Serbia submits formal EU membership application

Serbia has submitted its formal application for membership to the European Union. President Boris Tadic flew to Stockholm to hand the application to Sweden, the current holders of the EU's rotating presidency.

Serb President Boris Tadic alongside German Chancellor Angela Merkel.

Germany is a close ally of Serbia and its president, Boris Tadic

Serbia's pro-Western government has taken a major step forward Tuesday in its bid for EU membership. President Boris Tadic has submitted his country's formal membership application to Swedish Prime Minister Frederik Reinfeldt.

During the six months in which it holds the EU presidency, Sweden is charged with formally handling all membership applications.

The Serbian bid for membership has been boosted by recent EU decisions to unfreeze a free trade agreement with Belgrade, and to lift visa restrictions on Serbian citizens, allowing them to travel freely throughout the EU's open-border region, called the Schengen zone.

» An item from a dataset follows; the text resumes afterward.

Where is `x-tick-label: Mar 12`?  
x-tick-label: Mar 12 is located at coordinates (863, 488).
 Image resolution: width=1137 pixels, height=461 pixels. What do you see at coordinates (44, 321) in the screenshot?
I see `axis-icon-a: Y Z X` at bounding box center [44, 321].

However, the accession process could still be a long and difficult road for the country, primarily because of its history under the rule of dictator Slobodan Milosevic in the 1990s. Most experts predict that complete Serbian EU membership is between four and eight years away.

Legal problems

A photo dated Dec. 2, 1995, of Bosnian-Serb General Ratko Mladic.

Britain and the Netherlands want former general Ratko Mladic behind bars

Several EU nations, especially the Netherlands, have reservations about Serbia's entry bid.

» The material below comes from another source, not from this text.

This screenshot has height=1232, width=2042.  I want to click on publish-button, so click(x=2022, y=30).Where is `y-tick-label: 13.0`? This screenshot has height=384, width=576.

The country is under pressure to cooperate more closely with the United Nations war crimes tribunal in The Hague, as it tries to track down certain war crimes fugitives, who are thought to be in hiding in Serbia. Bosnian Serb military commander Ratko Mladic is the most significant alleged offender still at large, and Serb authorities have failed to track him down thus far.

Also, the nation's relationship with Kosovo could prove a stumbling block. Serbia does not recognize Kosovo's independence, regarding it instead as a southern region of Serbia. However, all but five EU members - Spain is one notable exception - recognize Kosovo as an independent country.

As well as these specific problems, Serbia will also have to implement a raft of political and social reforms in order to satisfy more general EU entry criteria.

Germany is one of the European nations supporting Serbia's accession bid.